Whether you plan to make a big purchase or take out a loan in the future, now is the time to think about it and understand your credit scores. Many people, especially those who have had little need for loans, may not think about their credit score and don’t realize they should be considering it until the time comes when they need access to good credit.
This is the time to think about your credit score, as you can make positive lifestyle choices and raise your score to prepare for a loan.
Why is a good credit score important?
A credit score is a number used by lenders to determine a person’s creditworthiness. A person with an excellent credit score can receive loans, such as a car loan, at better interest rates than someone with a lower credit score. Other factors also affect the rate, including the type of collateral you use to secure your loan and the loan-to-appraised value ratio determined on your application. Having a lower interest rate means you pay less over the life of the loan. In addition, a person with a low or no credit score may be denied a loan because they have no or low credit score.
Credit scores are also used in other ways.

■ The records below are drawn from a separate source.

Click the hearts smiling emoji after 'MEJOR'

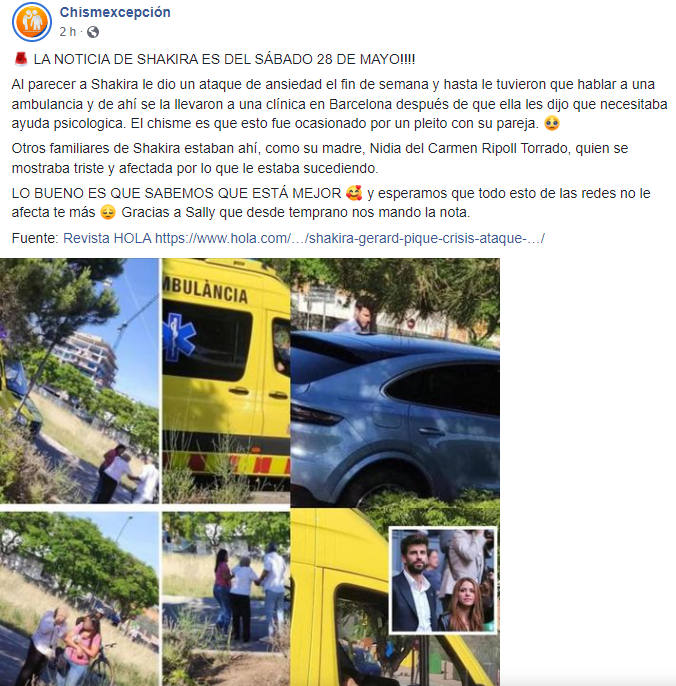(354, 193)
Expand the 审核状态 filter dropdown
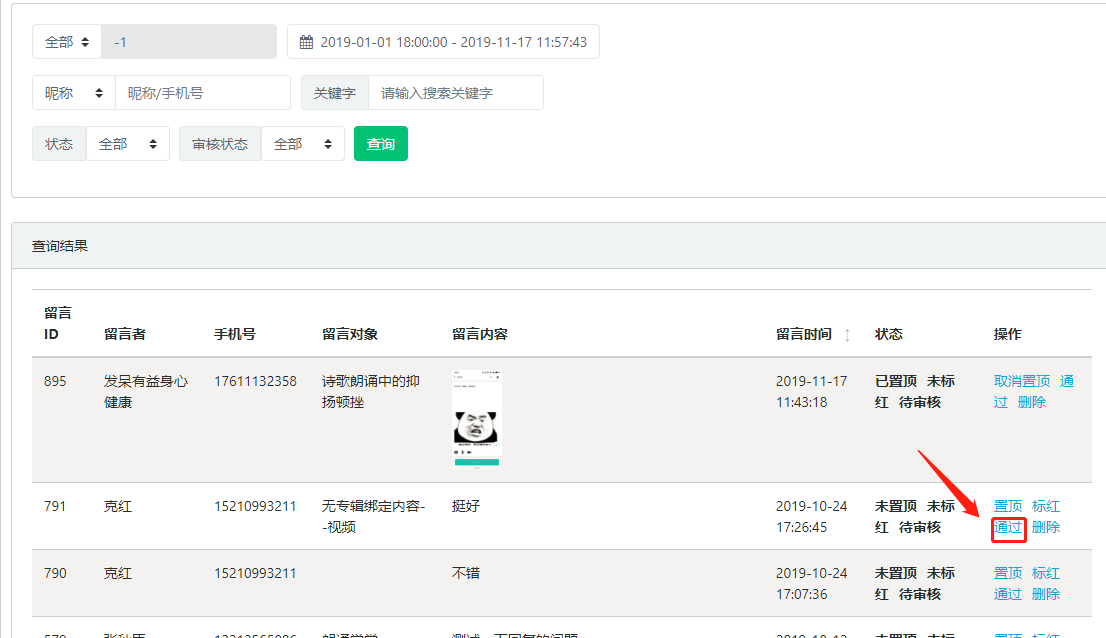1106x638 pixels. 303,144
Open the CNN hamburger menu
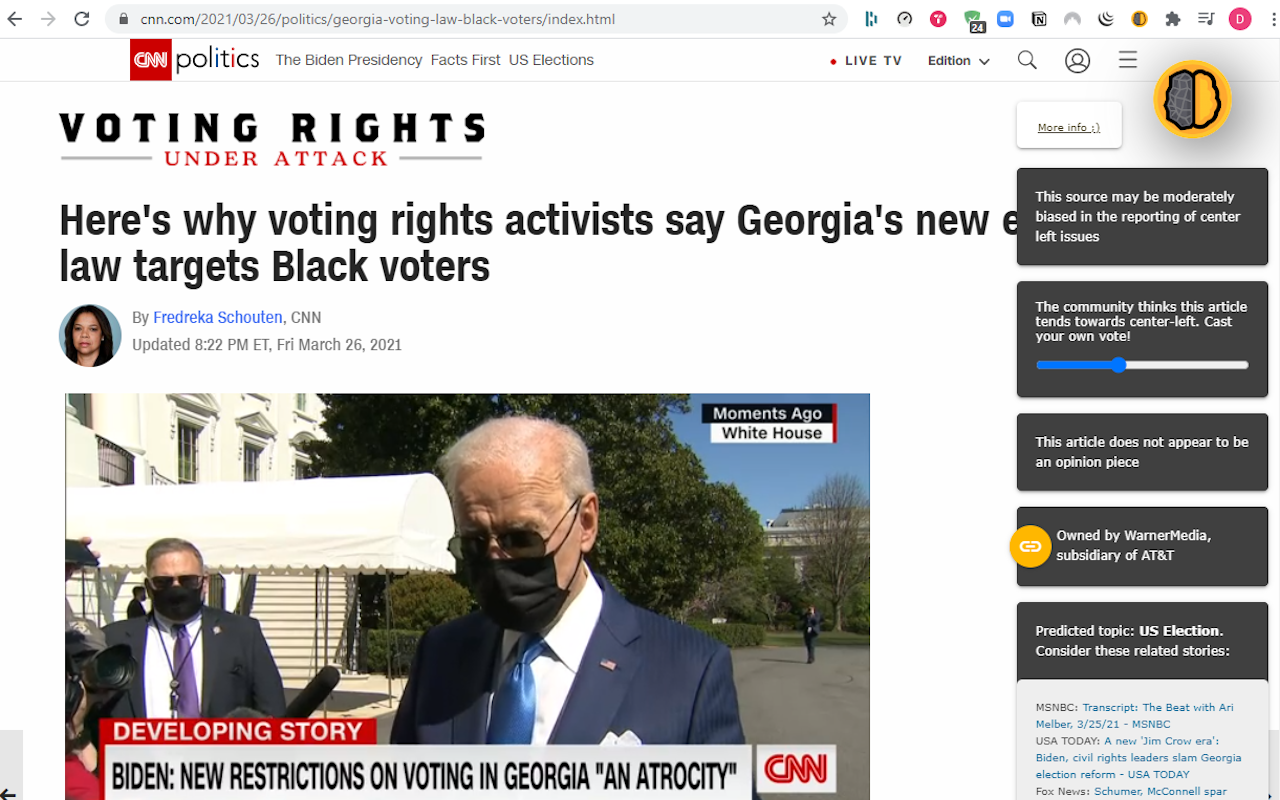The image size is (1280, 800). point(1128,60)
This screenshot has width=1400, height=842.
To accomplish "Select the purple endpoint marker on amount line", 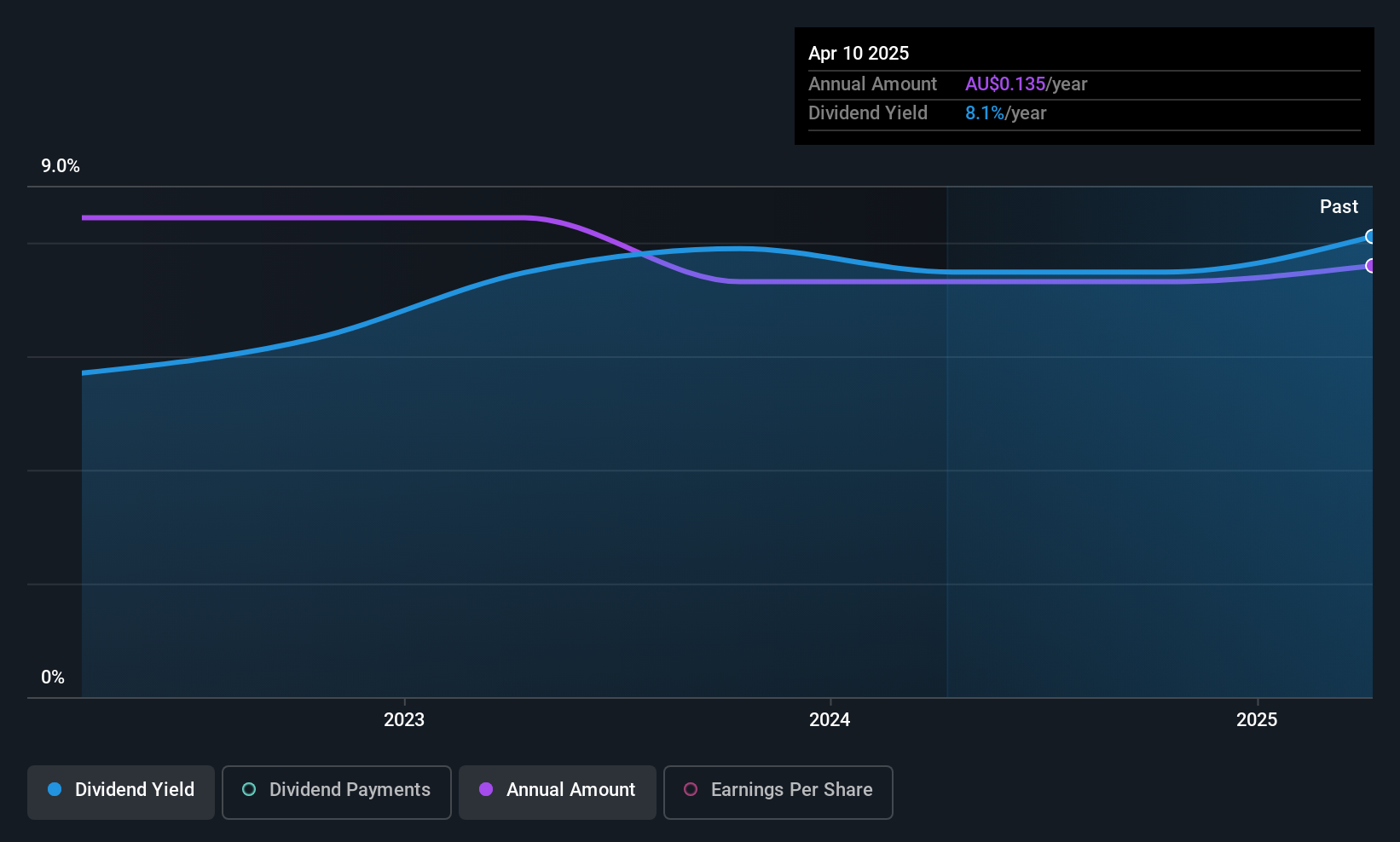I will pos(1370,266).
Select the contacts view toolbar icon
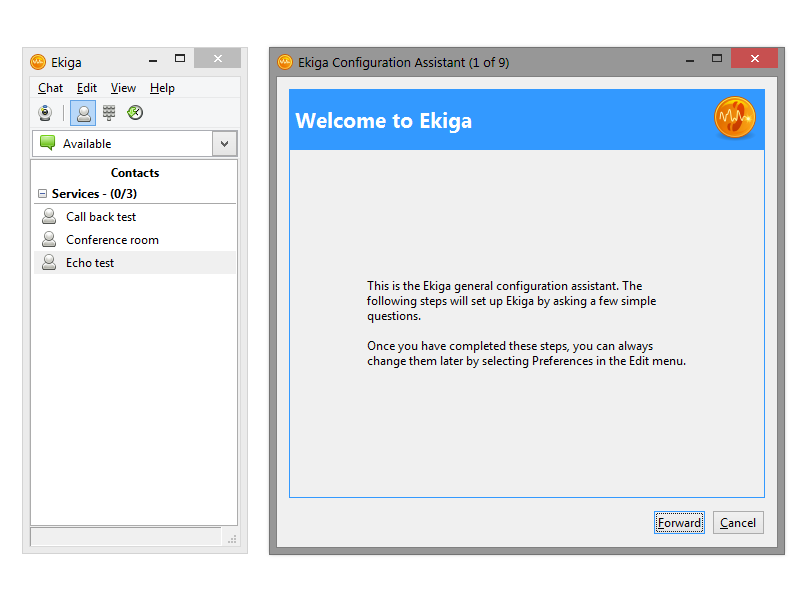This screenshot has height=600, width=800. [83, 113]
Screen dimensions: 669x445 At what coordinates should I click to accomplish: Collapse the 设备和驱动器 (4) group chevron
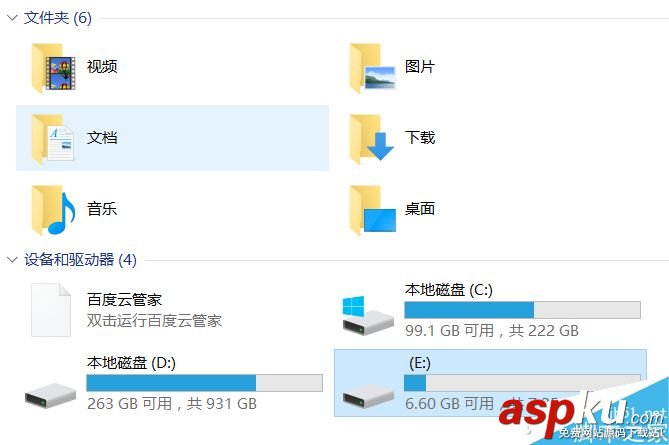pos(12,259)
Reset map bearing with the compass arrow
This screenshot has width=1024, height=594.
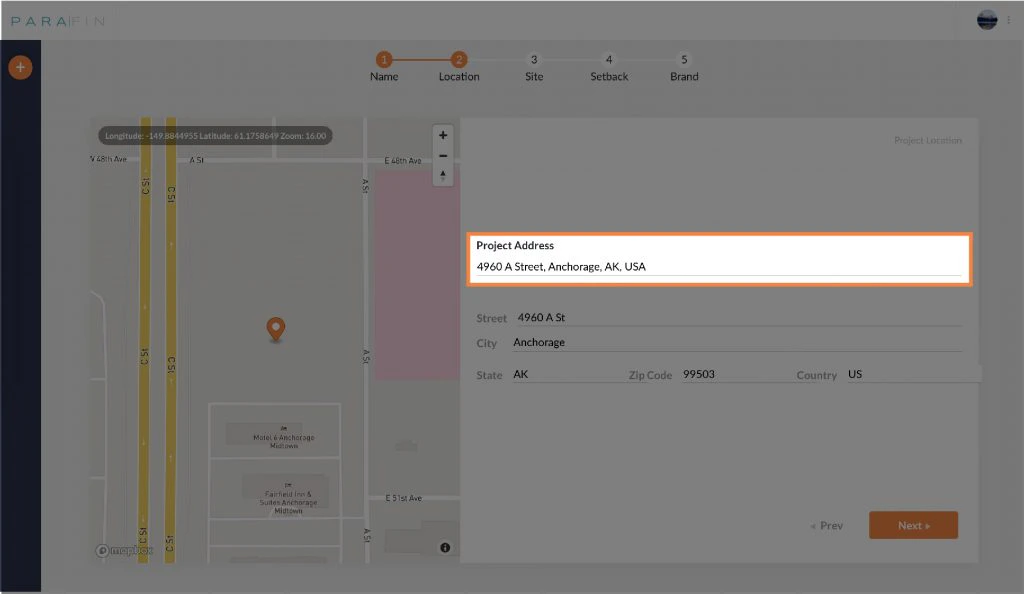pyautogui.click(x=442, y=175)
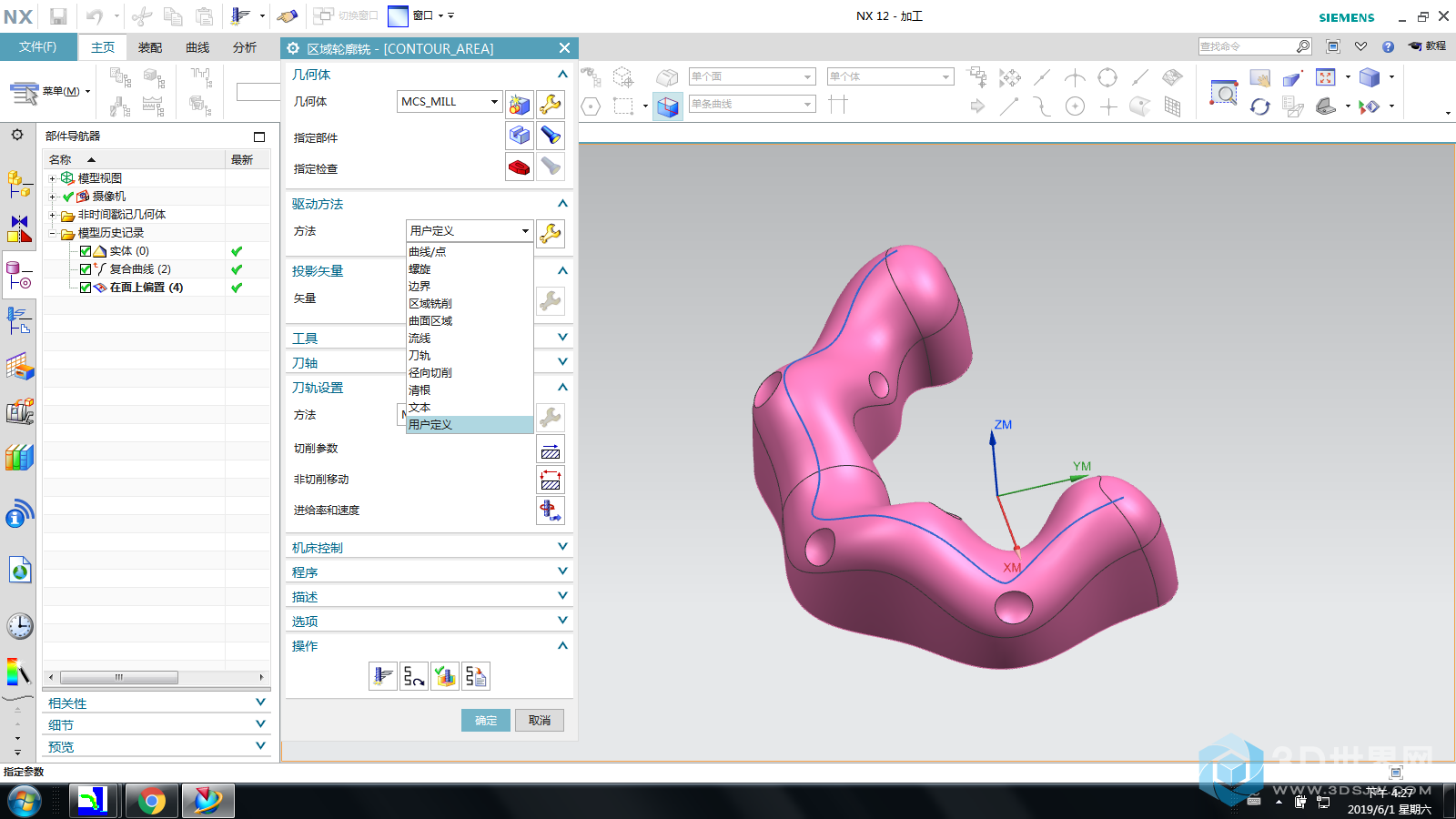
Task: Open the MCS_MILL geometry dropdown
Action: click(x=494, y=102)
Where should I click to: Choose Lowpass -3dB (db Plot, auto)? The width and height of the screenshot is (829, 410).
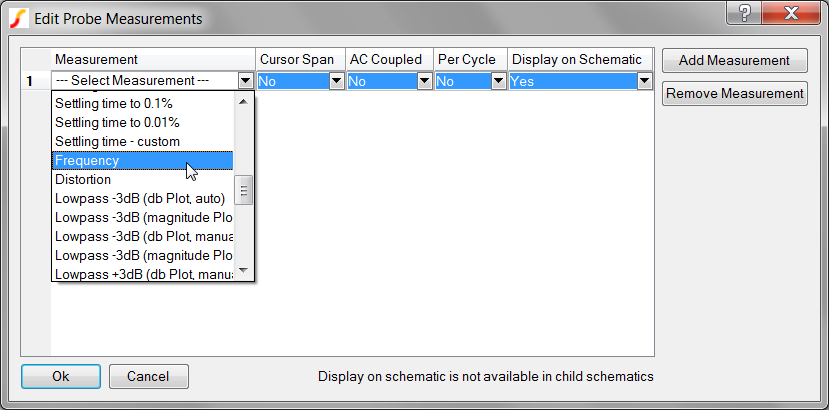[x=142, y=199]
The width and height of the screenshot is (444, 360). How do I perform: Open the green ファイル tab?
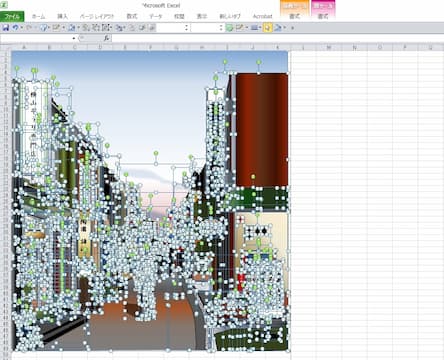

Some property managers and landlords conduct credit checks on applicants to determine if it’s worth renting an apartment or house to them, because the score tells them how likely tenants are to make payments on time. People with poor credit scores may also have to pay higher security deposits to rent houses, and this works as an incentive to make payments on time.
Utility companies can check the credit scores of new customers; if they detect a poor payment history, they can also request that the customer pay a higher deposit. While employees cannot access your credit score, they can request access to your credit report to see if it contains negative scores.
Newcomers to the workforce and those who need to rent an apartment or buy a car for the first time may want to make sure their credit score is the best it can be.
What is a good credit score?
There is no magic number for a good credit score. Generally speaking, to get the best interest rates, people should have a score of more than 750; a rating between 700 and 749 is also considered good. Acceptable credit generally ranges from a score of 650 to 659. Applicants for credit or loans with “poor” credit scores may not receive credit authorization based on their scores alone.
What affects your credit score?
While each of the three major national credit reporting agencies has its own algorithm for determining credit scores, they all use much the same data, including:
- On-time payment history
- Percentage of available credit used
- Number of credit sources with balances
- Credit History Time Period
- Types of credit used (including renewal, mortgage, consumer financing, and installments)
- Number of inquiries per credit
Each of the six factors above impacts your credit score differently. While your payment history accounts for 35% of your FICO Score, the length of your credit history only affects 15% of your score. Your credit utilization is 30% of your score, and the combination of credits and the age of your credit accounts are each 10%.
When it comes to raising your score, these factors will tell you where to start to see improvement. If possible, start working on improving the factors that carry the most weight. If you’ve skipped credit card or loan payments, for example, starting to pay them on time on a regular basis can improve your score.
It’s important for newcomers to the credit scene to understand how it works and why it’s important to get a good credit score. Taking your credit score seriously can save you money, both in the short and long term.